Source excerpt>

___

Tuesday, September 13, 2011

Margherita-ish Pizza

We had some extra fresh basil on hand that we didn't know what to do with.  We also had a couple of fresh tomatoes from our small, container/patio garden.  Our solution was a Margherita-ish Pizza.

This was a weekday, after-school meal, so we didn't have a lot of time.  That's my excuse for not making a crust from scratch.  My brother is an awesome pizza-maker.  He has a fabulous recipe for an outstanding crust that he has shared with me.  But I was lazy busy so used a store-bought crust instead.  It was still pretty good.

Here's what we did:

In a food processor, I pureed some canned tomatoes with some italian seasoning, garlic powder and cracked black pepper.  We spread about 4 oz. of this concoction over the crust, then layered with sliced fresh tomatoes, basil leaves (roughly chopped), and thinly sliced mozzarella cheese.  Then I sprinkled on a little bit more basil, a dash of olive oil and some kosher salt (making sure that the crust got salt on it).

___

Supplied information>
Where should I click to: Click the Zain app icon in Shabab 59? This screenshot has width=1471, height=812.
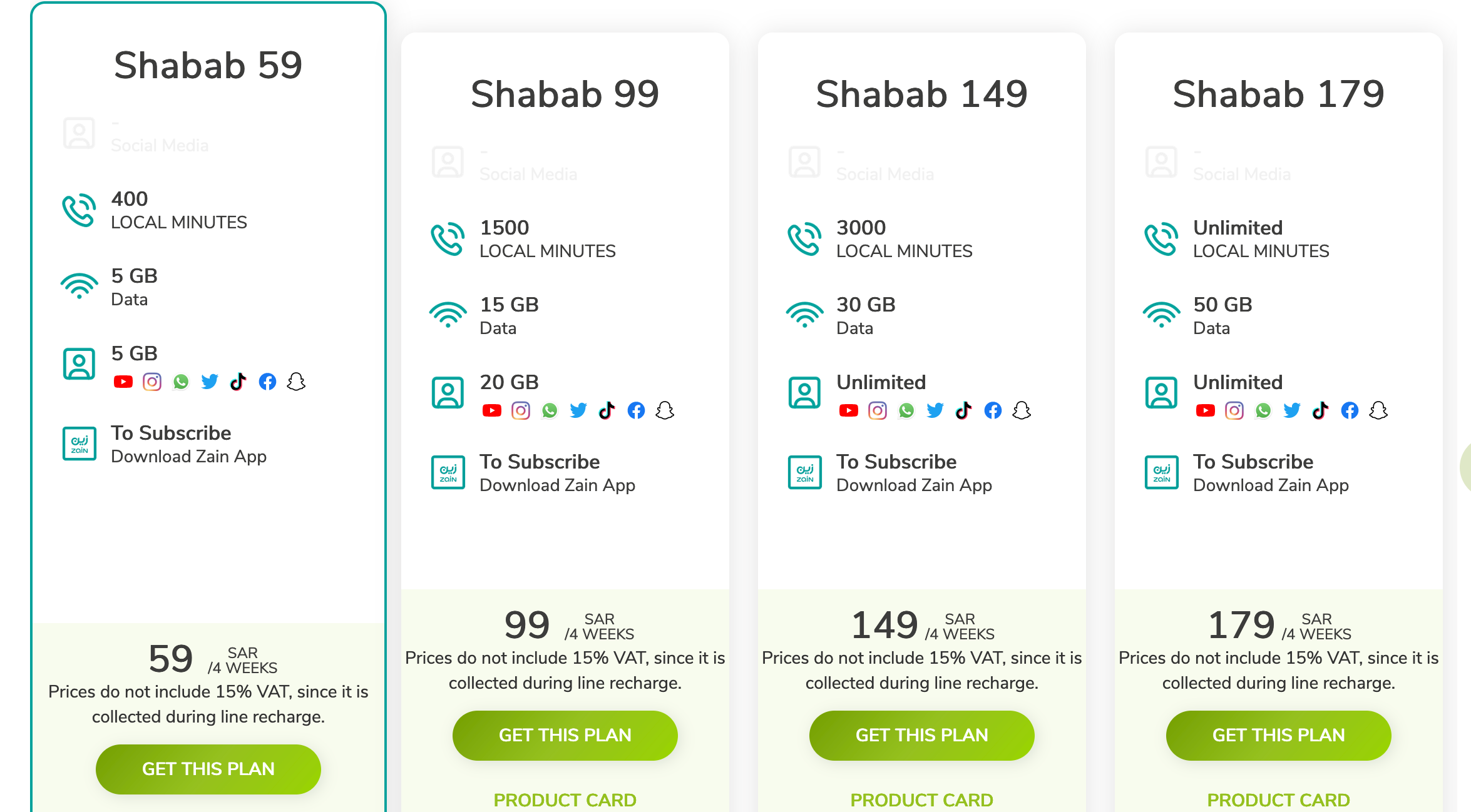pos(79,444)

___

Written exercise> In the pizza post, which three things were pureed with the canned tomatoes in the food processor? List them.

Expected answer>
- Italian seasoning
- Garlic powder
- Cracked black pepper